Bu noktada durmadı, CHP’nin masaya döndürülmesi gerektiğini belirtip ilk günkü tavrını sürdürdü:
“Tam mutabakat olmadan kapsayıcı olmaz. Anamuhalefet partisi olmadan yeni Anayasa yazımı sakıncalıdır. CHP’nin ikna edilip masaya daveti sağlanmalıdır. Aksi takdirde Anayasa ölü doğacaktır.”
“CHP’NİN FORMÜLÜ
“Bahçeli haklı, çünkü yapılacak olan toplumsal mutabakatın en üst belgesiyse her kesimin ortak katılımının sağlandığı bir Anayasa olmadan adım atmak olası değil.
“CHP de yeniden toplanabilmesi için bir ara formül üretmiş.
“Hâkimler ve Savcılar Yüksek Kurulu’na ilişkin 2010 referandumuyla yapılan düzenlemeden hiçbir partinin hoşnut kalmadığını belirtip şu öneriyi getiriyor:
“HSYK konusundaki düzenlemeye, geçmişte uzlaşılmış 60 madde de eklenir. Ortak yakınmalar olan diğer maddelerde de bir uzlaşı sağlanır ve 110-120 maddelik yeni bir paket çıkar.”
ARA GÜÇLER
Ancak AK Parti bu yaklaşıma çok sıcak bakmıyor.
Revizyon yerine bir reform Anayasa’sı yapmanın çok daha faydalı olacağını vurguluyor.
Parti yönetiminden bazı isimler bunu dile getiriyor olsa da AK Parti’de bu konuda bütüncül tavırdan söz etmek de zor.

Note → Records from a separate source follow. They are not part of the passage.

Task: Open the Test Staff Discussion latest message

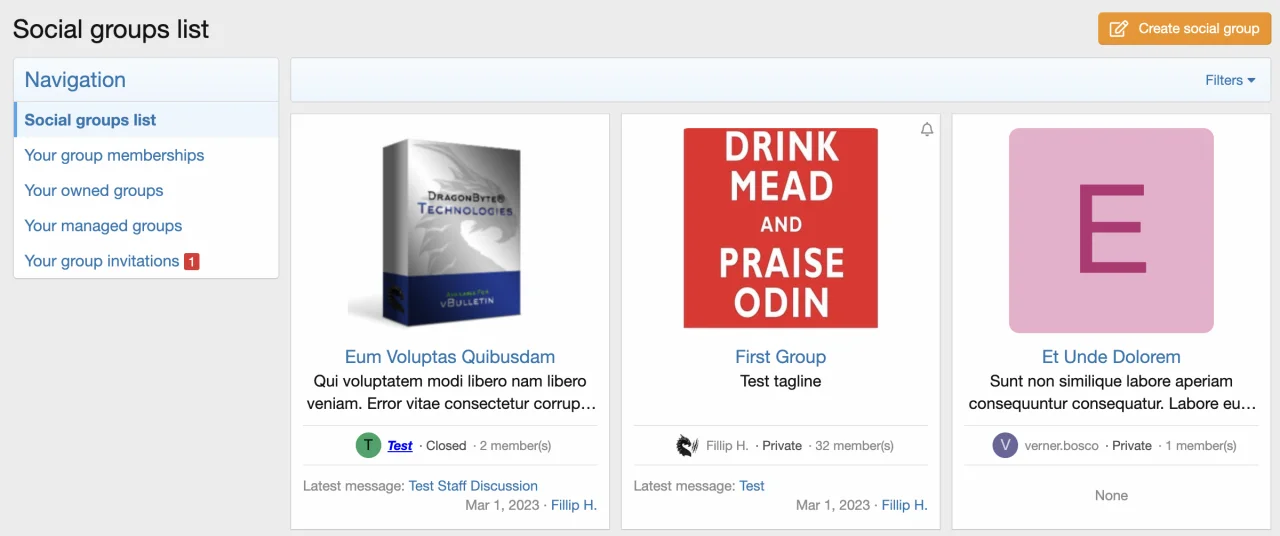Action: coord(473,486)
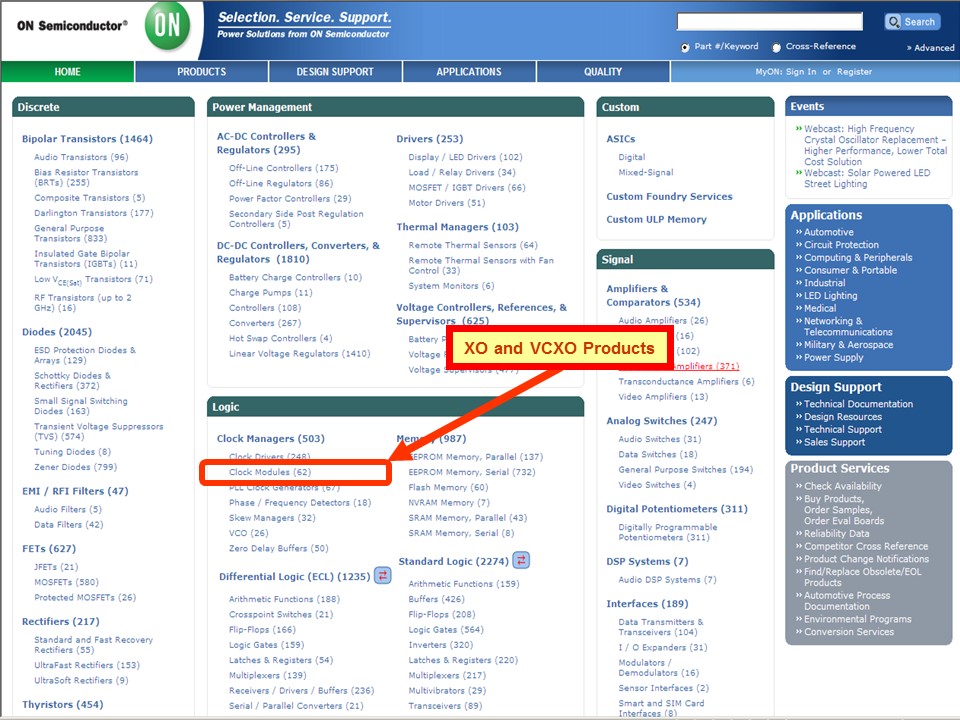Open Automotive under Applications

point(829,232)
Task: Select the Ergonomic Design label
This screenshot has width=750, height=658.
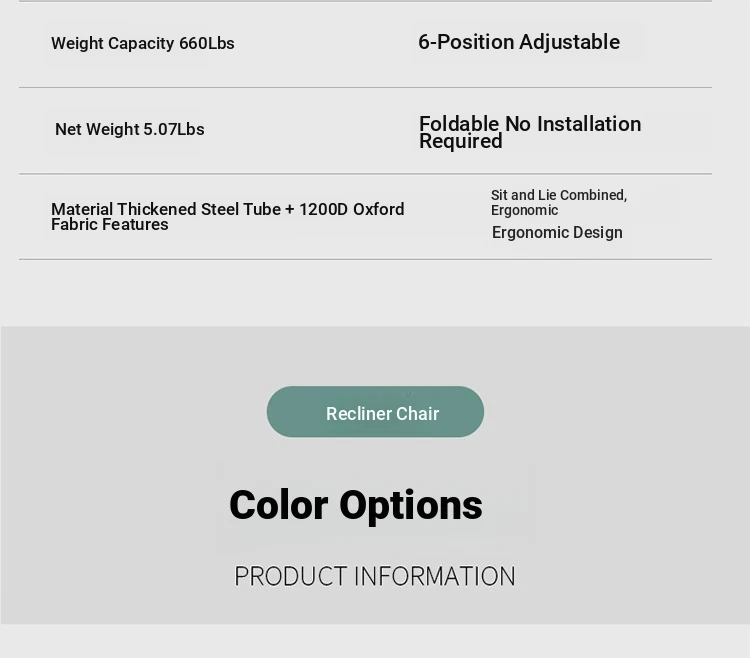Action: pyautogui.click(x=557, y=232)
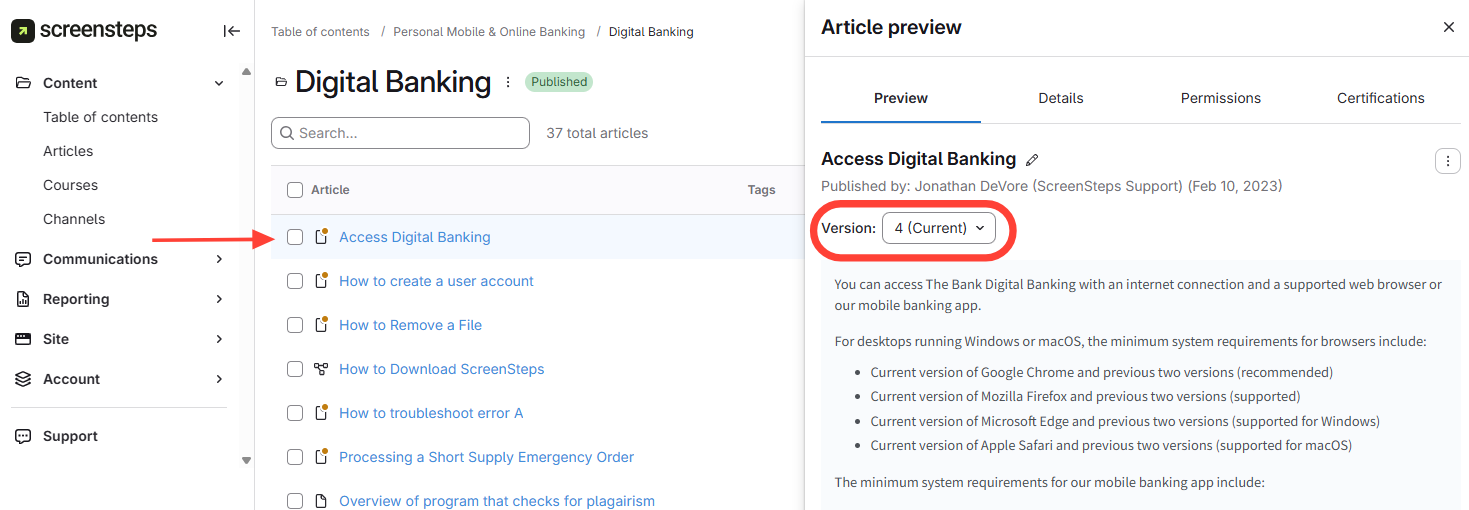This screenshot has width=1469, height=510.
Task: Toggle the select-all Article header checkbox
Action: (295, 190)
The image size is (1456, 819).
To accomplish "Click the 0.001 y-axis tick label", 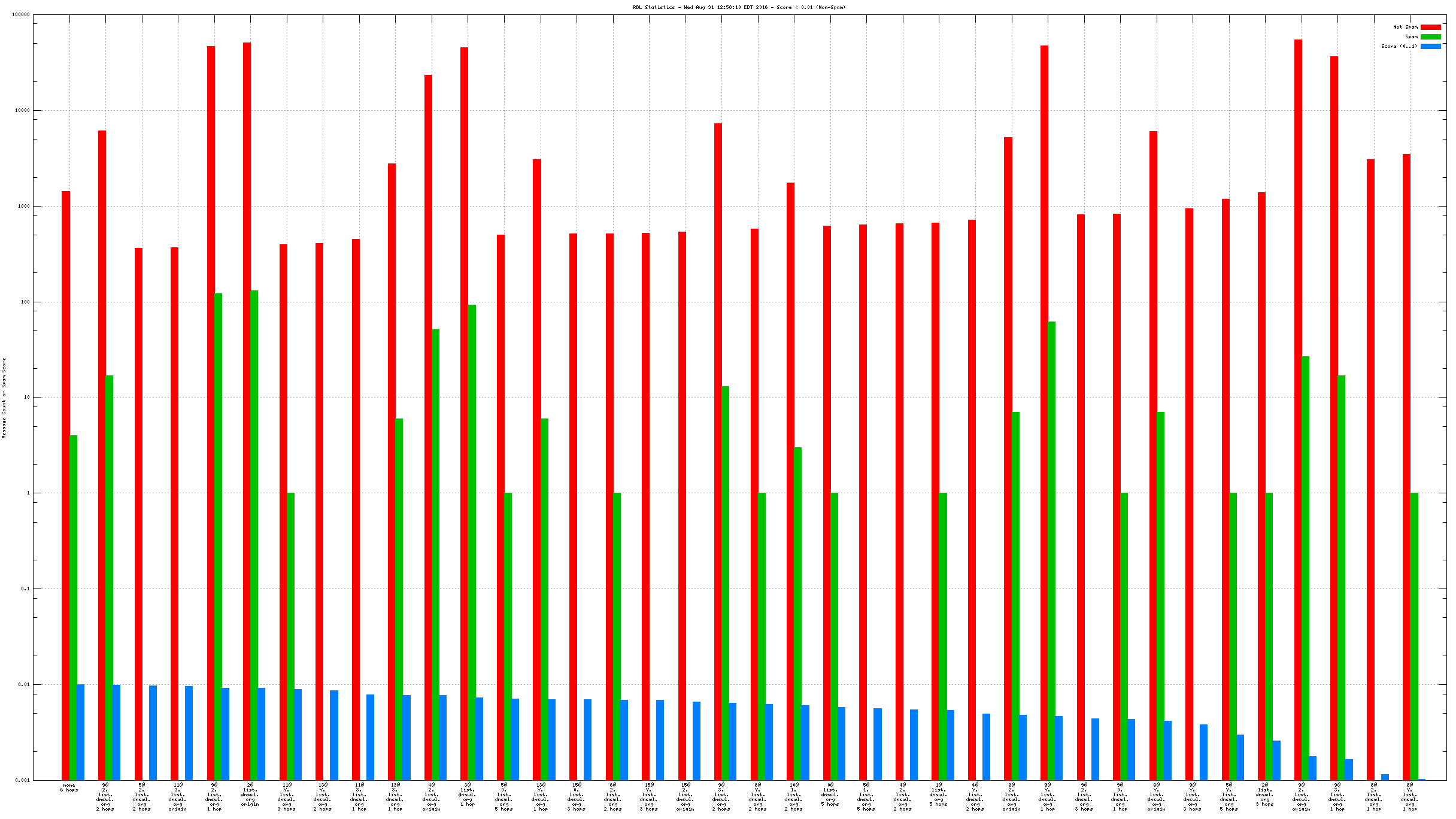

Ayrıca unutulmamalı ki, 2010 referandumu sırasında mobilize olmuş, o gün “Yetmez ama evet” diyen ara güçler de bugün Anayasa değişikliğiyle ilgili cevval tutum sergilemiyor.
Bu durumda Anayasa’nın geçmiştekiler gibi bir ferman olma yapısından çıkarılıp meşruiyet ve momentini kaybetmeyen bir zeminde ilerlemesi nasıl sağlanacak?
Başbakan Davutoğlu dün, CHP’nin darbe yasalarının ayıklanmasına ilişkin önerisinin bir komisyon kurularak yerine getirilmesine olumlu baktığını söyledi.
Anayasa Uzlaşı Komisyonu’nun yoluna devamı için çağrısını yineledi.
Dilerim bu çağrı diplomatik süreci çalıştırır.
Bütün partilerin eşit düzeyde ortaklaşıp bir araya geldiği tek nokta olan komisyon tekrar çalışır.
Yoksa ortak paydalar son dönemde çok daha hızlı eriyor.